Top of Given data
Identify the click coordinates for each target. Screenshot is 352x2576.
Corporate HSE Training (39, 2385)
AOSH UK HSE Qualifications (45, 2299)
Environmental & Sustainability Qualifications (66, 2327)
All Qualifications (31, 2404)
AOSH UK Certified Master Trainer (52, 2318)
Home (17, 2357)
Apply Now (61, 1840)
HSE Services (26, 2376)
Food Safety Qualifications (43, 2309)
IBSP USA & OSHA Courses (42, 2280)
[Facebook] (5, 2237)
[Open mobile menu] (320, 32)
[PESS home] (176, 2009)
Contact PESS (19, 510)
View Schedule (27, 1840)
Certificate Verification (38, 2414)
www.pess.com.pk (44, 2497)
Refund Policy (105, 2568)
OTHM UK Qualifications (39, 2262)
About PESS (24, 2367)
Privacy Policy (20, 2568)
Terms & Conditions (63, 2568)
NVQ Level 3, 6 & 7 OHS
Bottom of Given data
Top of Given data
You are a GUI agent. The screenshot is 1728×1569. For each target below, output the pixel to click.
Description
Bottom of Given data
What is required: Using the listing above, copy exactly the line that contains "Refund Policy (105, 2568)", the line that contains "NVQ Level 3, 6 & 7 OHS", and each line that falls between them.

Finished exercise:
Refund Policy (105, 2568)
OTHM UK Qualifications (39, 2262)
About PESS (24, 2367)
Privacy Policy (20, 2568)
Terms & Conditions (63, 2568)
NVQ Level 3, 6 & 7 OHS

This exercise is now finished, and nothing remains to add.